■ **ACTIVITY**:
Write out each record below exactly, without pictures.

■ **DATASET**:
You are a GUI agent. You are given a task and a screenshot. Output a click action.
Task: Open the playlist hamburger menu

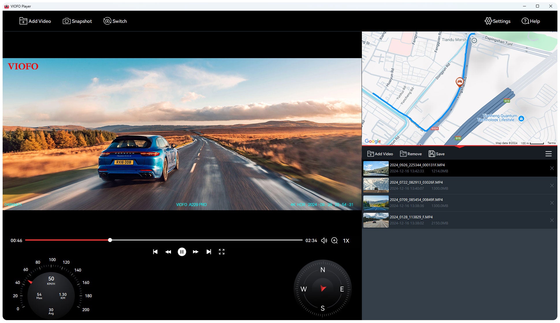[548, 154]
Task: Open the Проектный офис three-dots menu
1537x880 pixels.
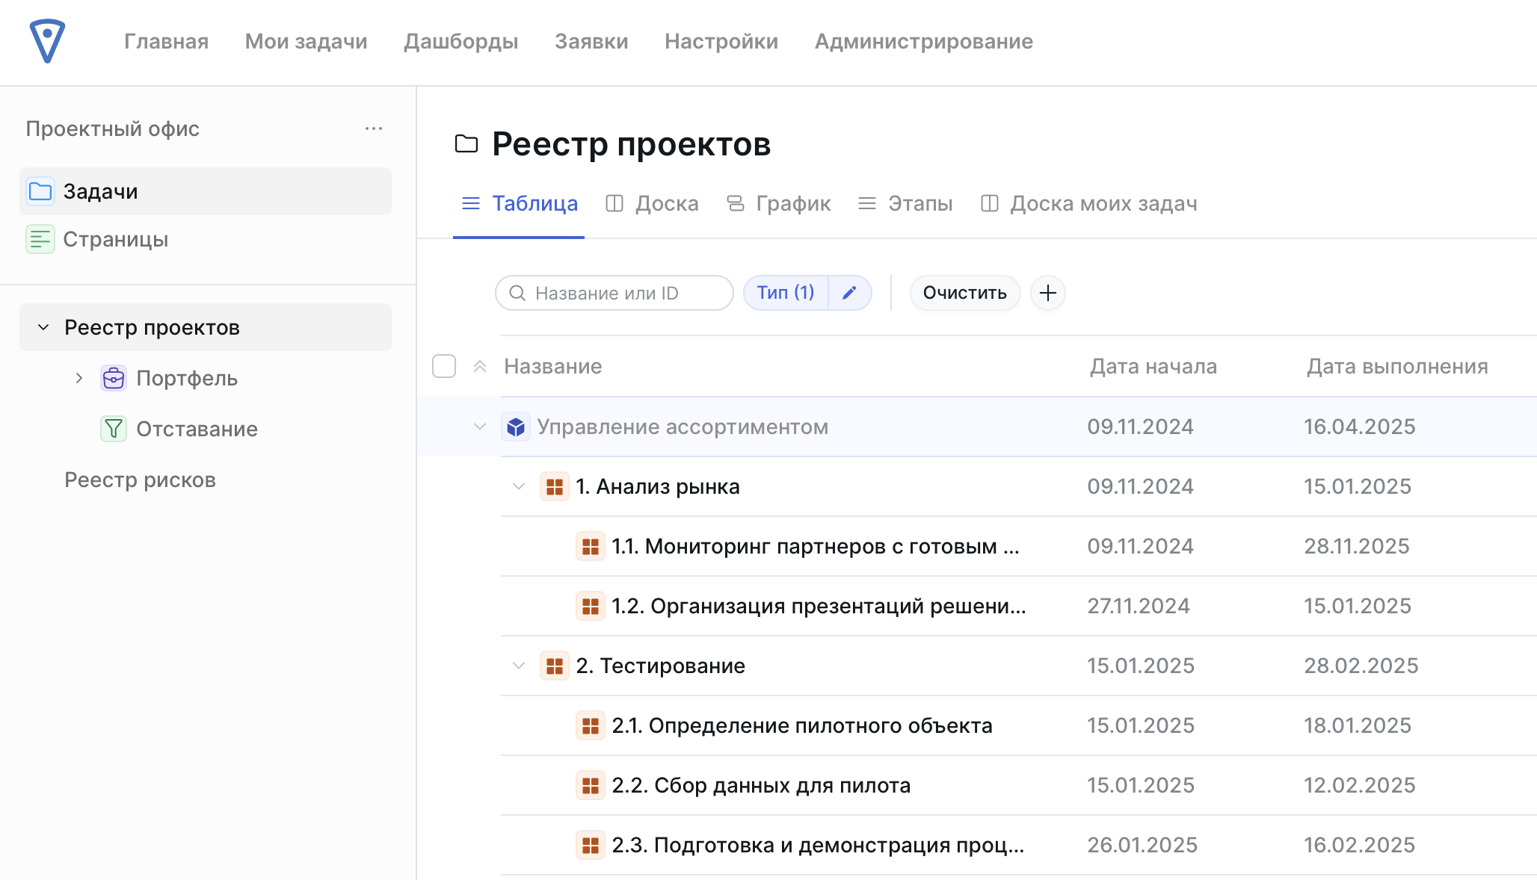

■ **SOLUTION**:
You are a GUI agent. You are given a task and a screenshot. Output a click action.
Task: Open the playlist hamburger menu

[548, 154]
Task: Open the Проектный офис three-dots menu
1537x880 pixels.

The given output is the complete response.